──────── Material for this exercise

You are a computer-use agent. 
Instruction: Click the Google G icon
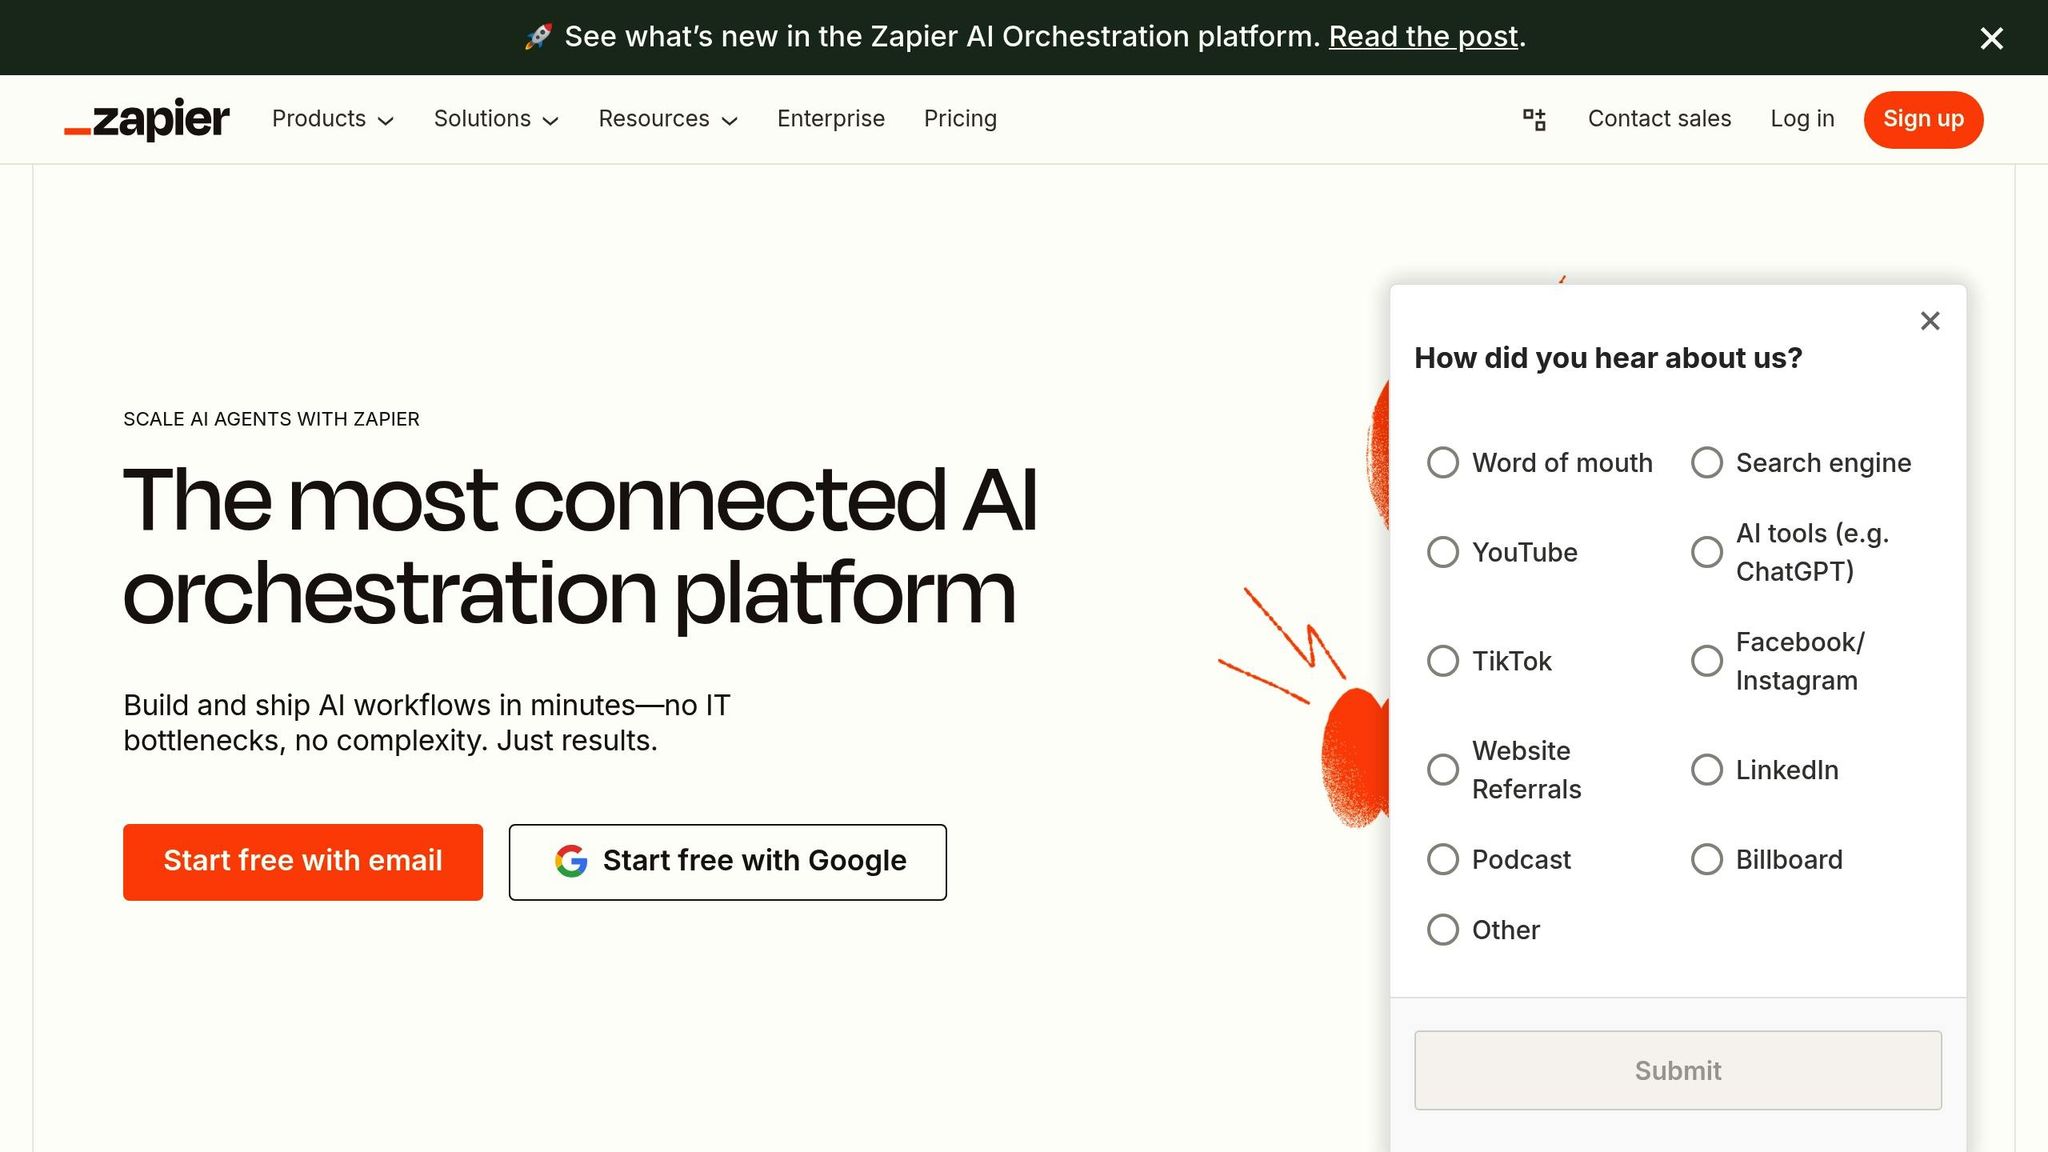(571, 861)
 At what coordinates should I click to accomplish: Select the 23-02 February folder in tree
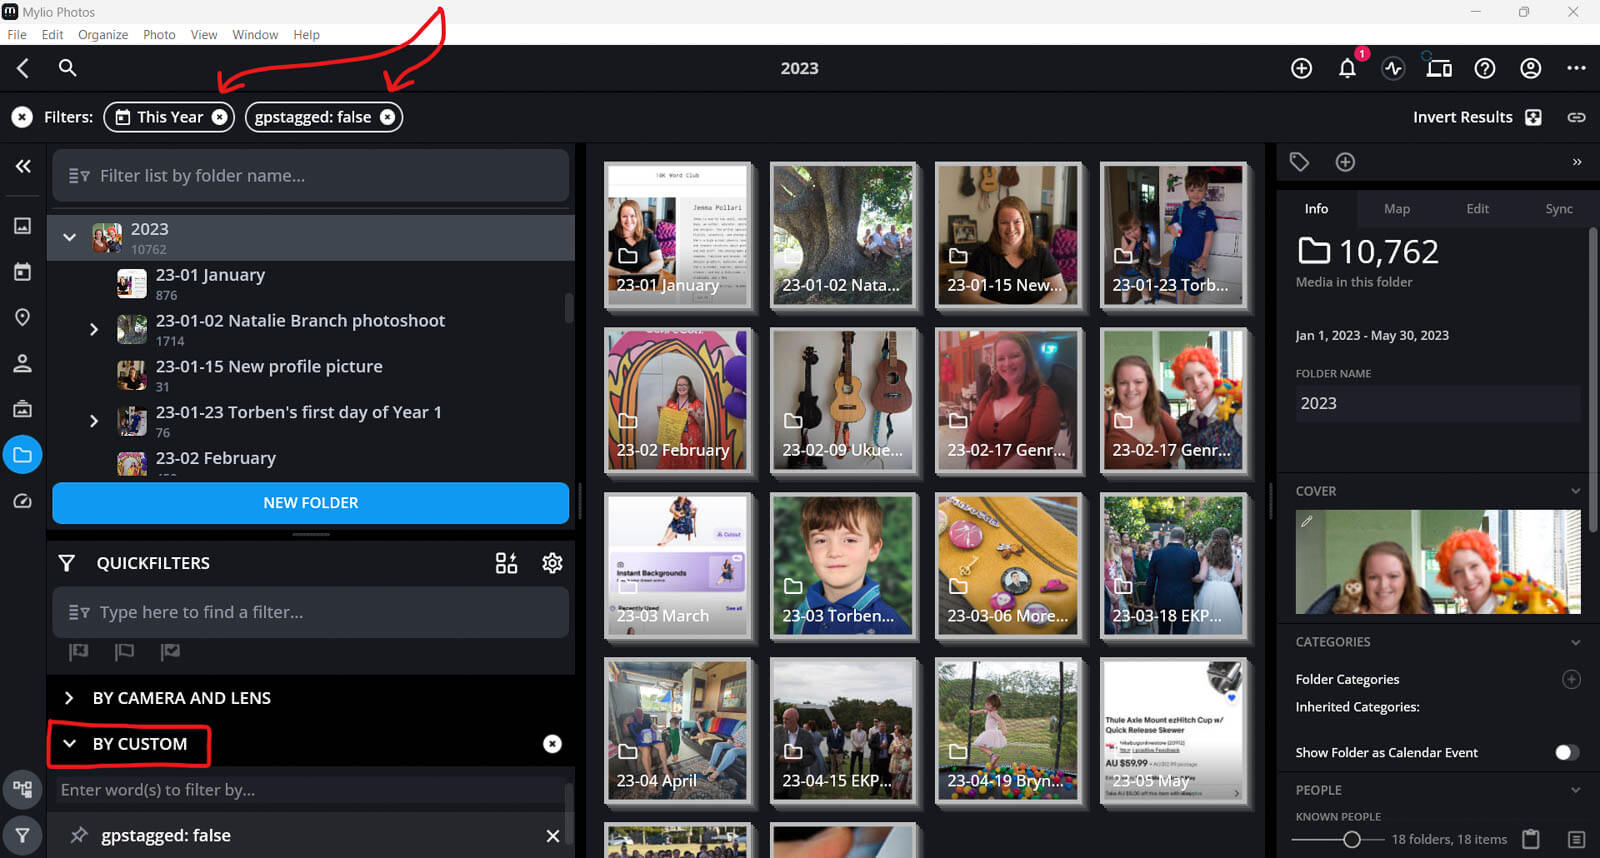click(x=216, y=458)
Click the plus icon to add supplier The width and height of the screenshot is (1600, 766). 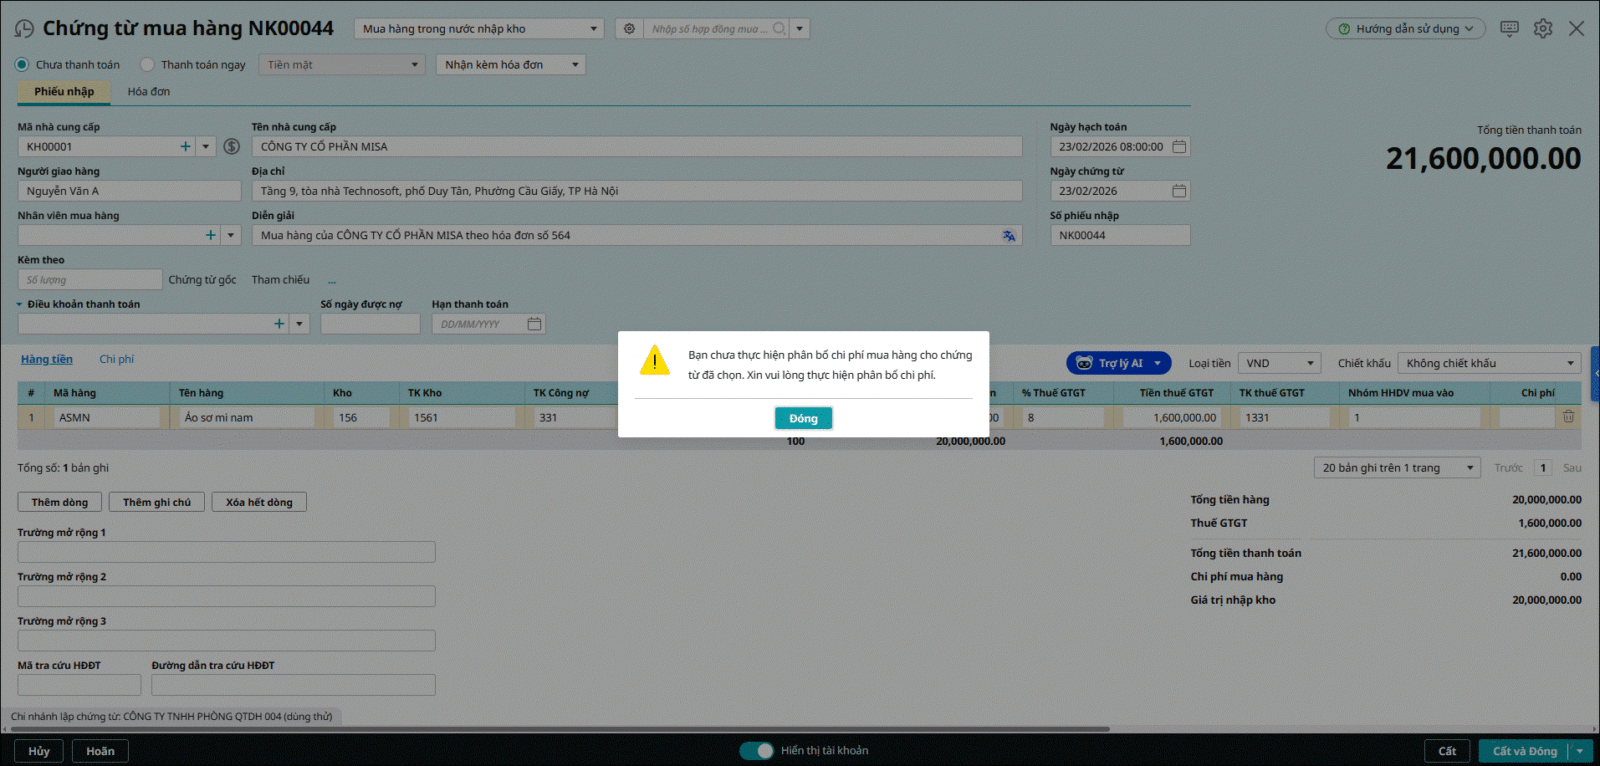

────────────────

▶ [Required work]: Copy out every line of text from the records above, word for word, and leave out the pictures.

▶ [Exercise answer]:
You are a computer-use agent. 
Instruction: Click the Google G icon
(571, 861)
 At what coordinates should I click to accomplish: Select the 23-02 February folder in tree
click(x=216, y=458)
Click the plus icon to add supplier The width and height of the screenshot is (1600, 766). 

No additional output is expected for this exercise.